── Data for the task ──

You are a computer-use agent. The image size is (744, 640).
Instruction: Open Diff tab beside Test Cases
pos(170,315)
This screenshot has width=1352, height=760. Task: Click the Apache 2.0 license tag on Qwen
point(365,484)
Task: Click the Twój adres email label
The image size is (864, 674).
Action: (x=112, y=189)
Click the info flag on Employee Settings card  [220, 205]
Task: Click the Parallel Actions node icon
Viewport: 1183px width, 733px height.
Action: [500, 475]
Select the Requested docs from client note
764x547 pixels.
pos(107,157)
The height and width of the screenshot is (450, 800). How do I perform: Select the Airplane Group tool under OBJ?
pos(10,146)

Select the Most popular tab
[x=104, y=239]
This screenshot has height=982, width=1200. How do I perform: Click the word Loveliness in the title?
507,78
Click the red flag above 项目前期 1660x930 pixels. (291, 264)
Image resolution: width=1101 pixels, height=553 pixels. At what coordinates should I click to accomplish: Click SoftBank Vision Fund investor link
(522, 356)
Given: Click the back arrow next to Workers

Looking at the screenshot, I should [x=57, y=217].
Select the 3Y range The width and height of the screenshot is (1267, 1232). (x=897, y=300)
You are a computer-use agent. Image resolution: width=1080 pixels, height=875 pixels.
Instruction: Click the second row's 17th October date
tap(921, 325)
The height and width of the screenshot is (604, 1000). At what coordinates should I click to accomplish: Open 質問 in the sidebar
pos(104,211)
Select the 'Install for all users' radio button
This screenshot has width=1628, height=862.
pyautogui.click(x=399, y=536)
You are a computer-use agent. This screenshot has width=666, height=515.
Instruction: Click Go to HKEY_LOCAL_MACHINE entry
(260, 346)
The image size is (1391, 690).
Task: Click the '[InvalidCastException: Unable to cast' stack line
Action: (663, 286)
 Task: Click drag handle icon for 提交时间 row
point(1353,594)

───

For each line of the data that has the word "flag", report that line.

■ Answer for the task
Click the info flag on Employee Settings card  [220, 205]
Click the red flag above 项目前期 1660x930 pixels. (291, 264)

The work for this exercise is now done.